Demandez aux gens quel légume ils abhorrent entre tous et il est presque certain qu’on vous répondra navet, brocoli ou chou de Bruxelles. Et si de mon côté je cherche, je ne trouve pas. Il n’est pas de légume, de fruit, de viande, de plat préparé, de dessert qui pourrait m’éloigner de la table. Une gourmande exemplaire: tout est bon à prendre pour ma langue et mon palais.

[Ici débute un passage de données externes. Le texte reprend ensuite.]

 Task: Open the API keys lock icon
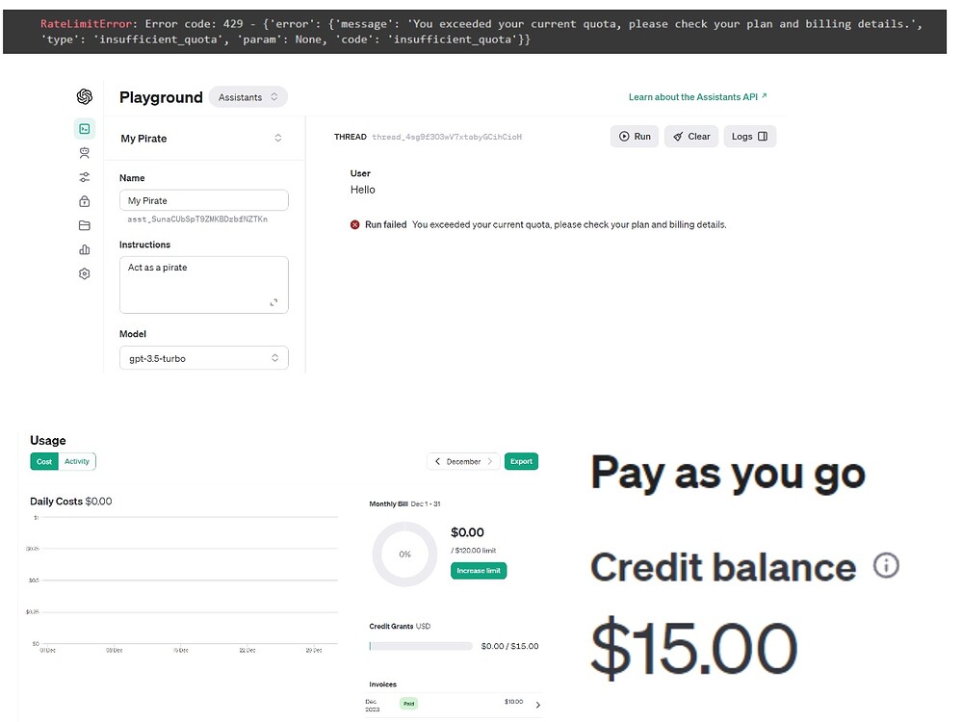click(85, 201)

Et si vendredi soir dernier, j’ai concocté un magnifique menu pour mes amis, je ne me donne pas toujours cette peine, malgré ma gourmandise évidente pour tout ce qui est bouffe et plaisirs de la vie. Ainsi, ce soir, je n’ai mangé qu’un bol de choux de Bruxelles, mais détail important, j’ai fait fondre quelques noix de beurre et ajouté une pincée de muscade. Je vous laisse imaginer mon plaisir.
Rien de tel que de se faire une fête d’un bol de soupe ou d’une assiette de légumes, voire même d’une tranche de pain beurrée trempée dans un bol de café, à la française. Car les plats les plus sophistiqués, la vaisselle la plus chère ou les verres de cristal ne remplaceront jamais le goût des choses simples qu’on savoure par envie et par plaisir.
Et probablement ne saurai-je jamais être autre chose que gourmande à tous les points de vue.